How do we communicate to my mother that her memory has declined?

Maria921 asked...

My mother has recently declined over the summer, she was only recently diagnosed last year and has gotten worse over the summer. We brought in a companion for her because she wasn't eating properly and not taking her medications, my aunt told me she admitted to throwing out her meds so we don't force her to take it. Now she is in denial and very belligerent when discussing her care. How do we communicate with her to make her understand that her memory has declined? She refuses to accept help and now denies that she has memory problems. How do we respond to this?

Expert Answer

Jytte Lokvig, PhD, coaches families and professional caregivers and designs life-enrichment programs and activities for patients with Alzheimer's disease and related dementia. Her workshops and seminars help caregivers and families create a healthy environment based on dignity and humor. She is the author of Alzheimer's A to Z: A Quick-Reference Guide.

Most of us wouldn't want to admit to ourselves that we're experiencing cognitive decline and are no longer capable of handling our affairs. Many folks in the early stages of dementia have told me that the single scariest aspect to them is losing their self-determination.

Your mom's resistance is a pretty normal reaction and if you want to help her, the smartest thing you can do right now is to avoid all references to memory-loss.
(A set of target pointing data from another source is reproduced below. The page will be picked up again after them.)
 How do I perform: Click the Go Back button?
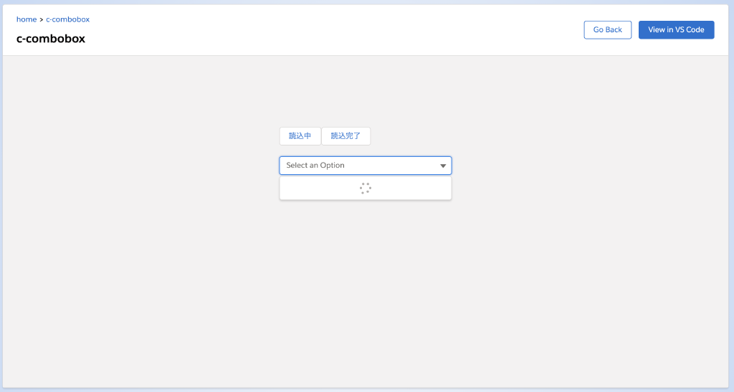click(607, 30)
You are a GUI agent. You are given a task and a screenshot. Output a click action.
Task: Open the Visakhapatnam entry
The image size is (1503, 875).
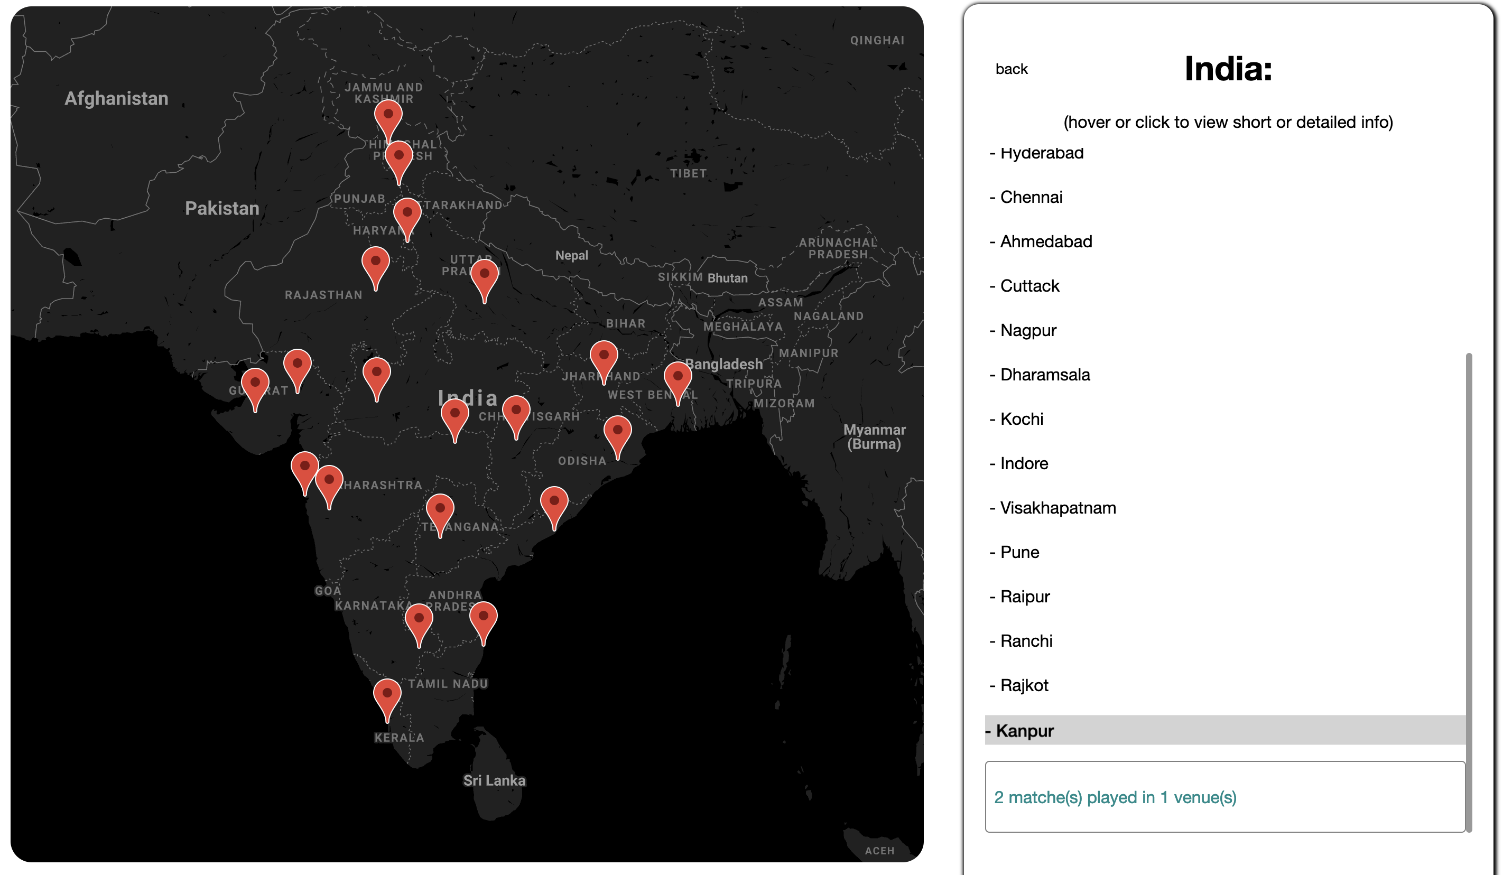[x=1057, y=508]
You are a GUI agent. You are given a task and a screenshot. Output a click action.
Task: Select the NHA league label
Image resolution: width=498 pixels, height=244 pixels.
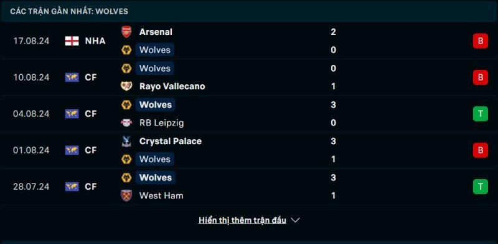point(95,41)
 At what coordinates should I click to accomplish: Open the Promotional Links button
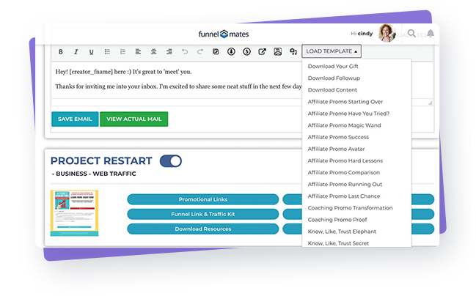coord(202,199)
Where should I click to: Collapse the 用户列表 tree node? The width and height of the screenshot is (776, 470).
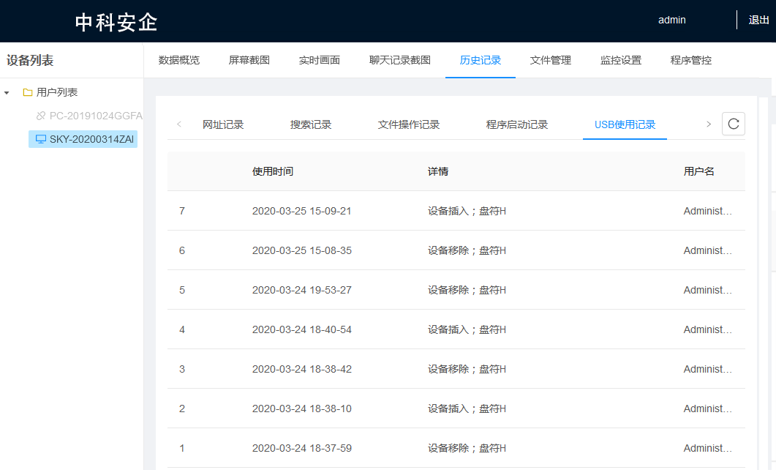pos(7,93)

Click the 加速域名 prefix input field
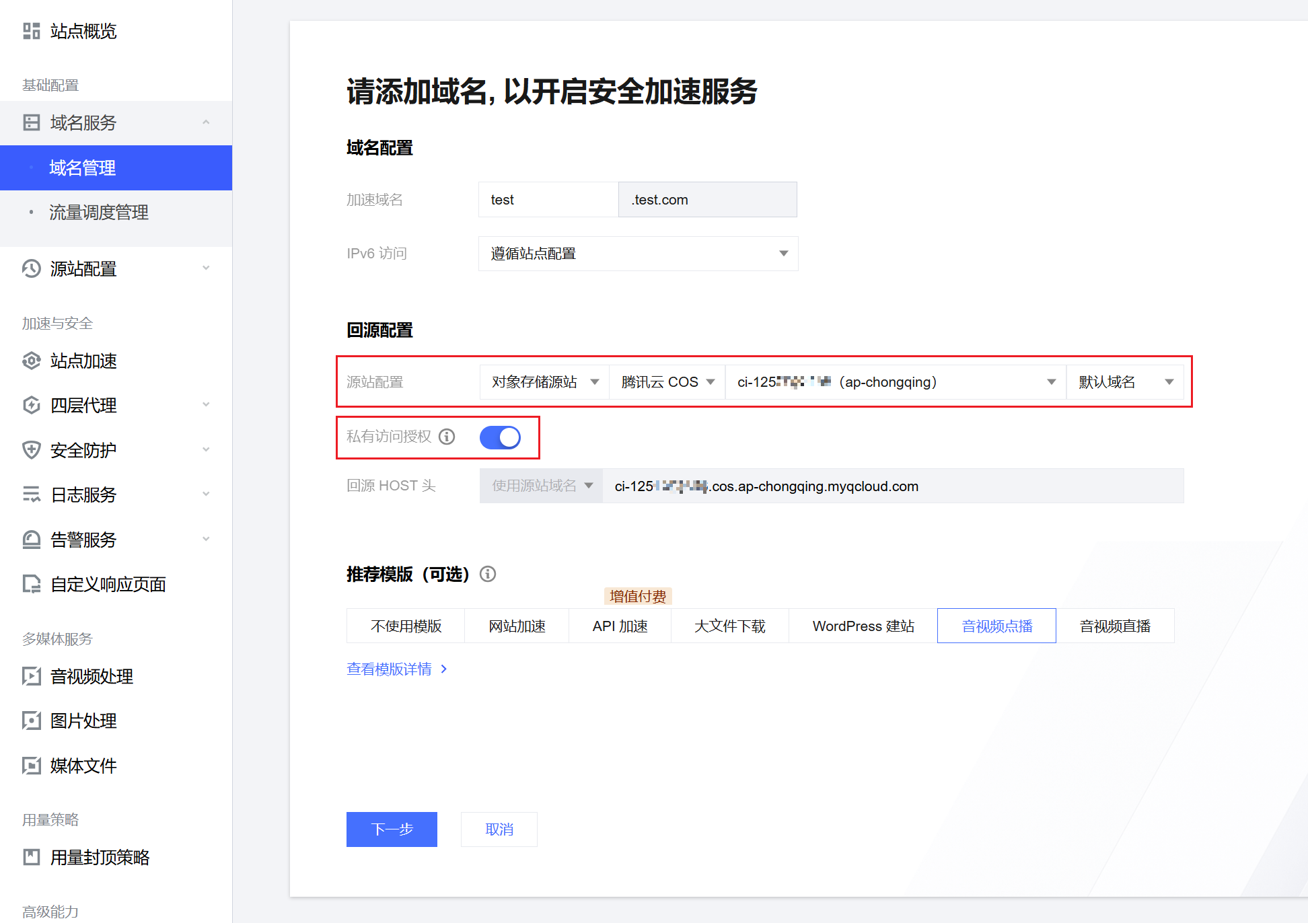click(x=548, y=200)
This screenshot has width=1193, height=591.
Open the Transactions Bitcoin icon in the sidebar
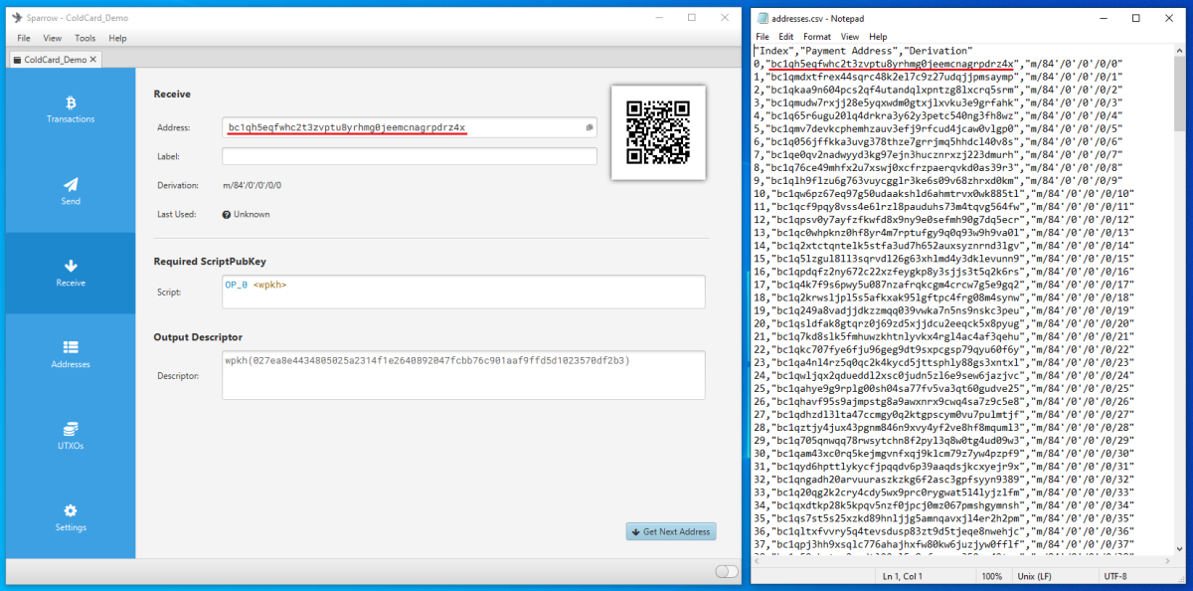(x=71, y=102)
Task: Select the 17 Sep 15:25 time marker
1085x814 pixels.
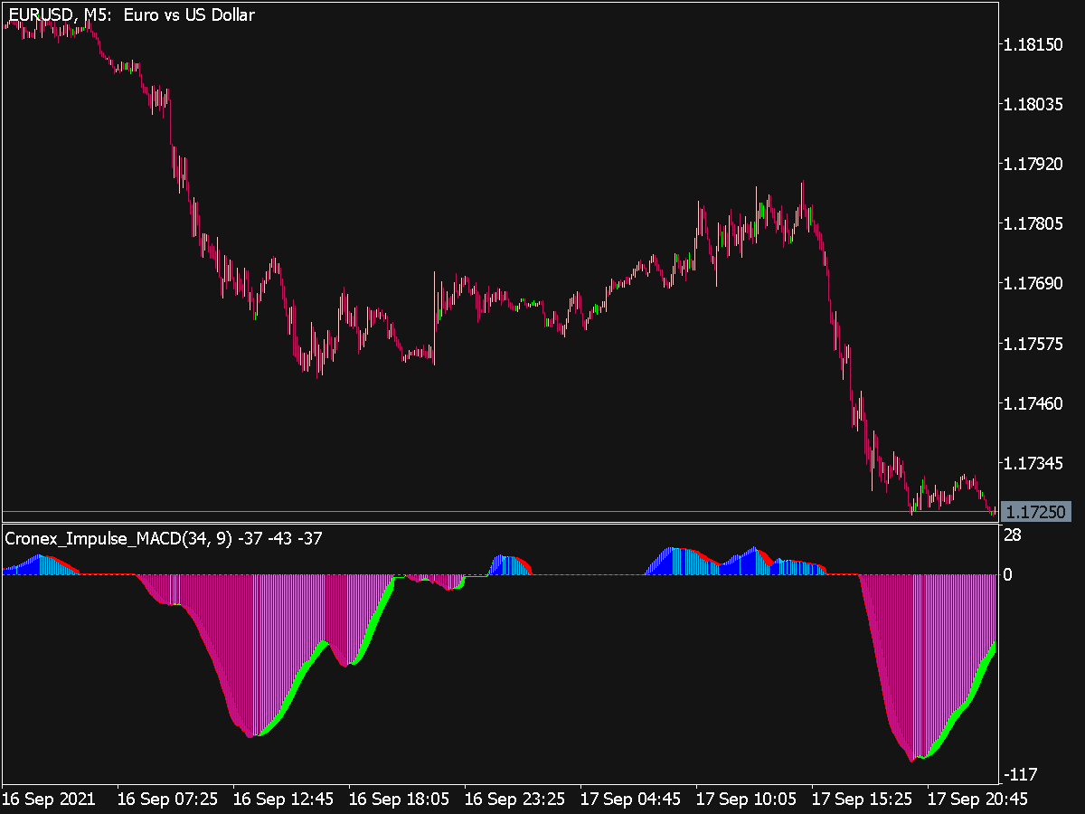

Whether your mom "admits" her dementia or not doesn't change reality. You need to find a way to help her and to do so without appearing to be dictating to her. It's a matter of choosing your language carefully and picking your battles. It might help you to "walk in your mother's shoes." She does not want to surrender to this condition and everything you're suggesting to her confirms her fears. If she thinks her medication is related to her dementia, she may feel that as long as she doesn't take it, she's resisting the disease.

When you tell your mother that she needs help, you're confirming to her that she's losing control over her life. Instead, focus on her abilities and work on gaining her trust. Think of yourself as her "partner". When you sense you've regained your mom's trust, ask her opinion and listen to her suggestions while you brainstorm on compromises, like bringing in someone to do light housework, rather than being a full time companion. There's a difference between having a housekeeper and a caregiver.